Enfin, l’ART préconise d’«inscrire dans le contrat pluriannuel de performance entre l’Etat et SNCF Réseau, dès sa prochaine actualisation (prévue en 2024) les engagements pris en matière de déploiement de l’ERTMS et en assurer le financement ». Pour ce faire, il faudrait « mobiliser, dans la mesure du possible la tarification de l’accès au réseau ferré national (tarification fondée sur les coûts de long terme) afin de générer des ressources pour le financement de l’ERTMS. » Tiens, cela nous fait penser qu’un ancien Premier ministre nommé Jean Castex s’était engagé, peu avant son départ, à réfléchir à une réforme de la tarification de l’usage de l’infrastructure ferroviaire, autrement dit des péages. Qu’en pense Matignon? Dans le cadre d’une réflexion stratégique sur les modes de transports ce ne serait pas totalement décalé, non?


MOUVEMENTS

Keolis Lyon: Laurence Eymieu s’en va, Thomas Fontaine arrive

Est-elle la première victime de l’allotissement voulu par le Sytral? Laurence Eymieu, moins de deux ans après son arrivée à la tête de Keolis Lyon en remplacement du chevronné Pascal Jacquesson, est contrainte de laisser la place à Thomas Fontaine, jusqu’alors directeur de Keolis Dijon, qui connaît bien l’entreprise puisqu’il en fut directeur adjoint. Sera-ce suffisant pour réchauffer les relations avec les élus de la Métropole et les dirigeants du Sytral, qui ne veulent plus d’un contrat unique avec un seul opérateur?
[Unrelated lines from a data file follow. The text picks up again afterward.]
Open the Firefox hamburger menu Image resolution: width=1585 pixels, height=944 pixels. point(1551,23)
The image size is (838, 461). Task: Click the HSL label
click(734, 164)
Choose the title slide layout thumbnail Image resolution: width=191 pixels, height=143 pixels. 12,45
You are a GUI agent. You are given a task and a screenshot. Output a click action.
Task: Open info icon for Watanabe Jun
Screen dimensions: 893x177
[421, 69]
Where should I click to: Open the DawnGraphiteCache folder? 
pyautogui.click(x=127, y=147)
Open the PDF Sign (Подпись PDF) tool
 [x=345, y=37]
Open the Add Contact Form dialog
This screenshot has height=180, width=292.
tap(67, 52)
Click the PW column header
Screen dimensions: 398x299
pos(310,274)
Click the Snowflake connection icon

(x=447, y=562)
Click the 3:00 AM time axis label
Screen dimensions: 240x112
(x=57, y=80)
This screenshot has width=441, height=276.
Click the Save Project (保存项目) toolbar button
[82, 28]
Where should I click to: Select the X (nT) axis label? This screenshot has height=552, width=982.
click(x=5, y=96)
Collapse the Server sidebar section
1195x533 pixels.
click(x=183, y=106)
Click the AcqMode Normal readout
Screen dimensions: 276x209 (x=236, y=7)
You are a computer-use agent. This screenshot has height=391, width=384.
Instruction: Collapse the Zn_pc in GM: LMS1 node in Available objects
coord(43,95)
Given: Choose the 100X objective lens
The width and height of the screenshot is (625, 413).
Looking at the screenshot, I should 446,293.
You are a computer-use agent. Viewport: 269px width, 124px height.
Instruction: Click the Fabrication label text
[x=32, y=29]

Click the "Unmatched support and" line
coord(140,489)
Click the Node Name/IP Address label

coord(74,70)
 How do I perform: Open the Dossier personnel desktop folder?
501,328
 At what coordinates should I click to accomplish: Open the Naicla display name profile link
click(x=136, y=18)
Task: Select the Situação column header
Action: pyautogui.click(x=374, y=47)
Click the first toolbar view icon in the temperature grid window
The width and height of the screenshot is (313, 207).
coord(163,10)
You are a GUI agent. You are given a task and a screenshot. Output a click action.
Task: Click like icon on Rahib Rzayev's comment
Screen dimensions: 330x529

Par ricochet le réseau de Dijon sera confié à Laurent Calvalido, jusqu’alors directeur adjoint des services de la région Ile-de-France, chargé du pôle Logement, aménagement et transports, dès que la HATVP aura validé son transfert. 38 ans, X-Ponts, il connaît bien les transports pour être aussi précédemment passé par la direction des routes d’Ile-de-France et Systra. Il fera l’apprentissage du management d’un réseau de transport public dans une agglomération qui fait figure de référence de l’innovation à bien des égards, notamment digitaux.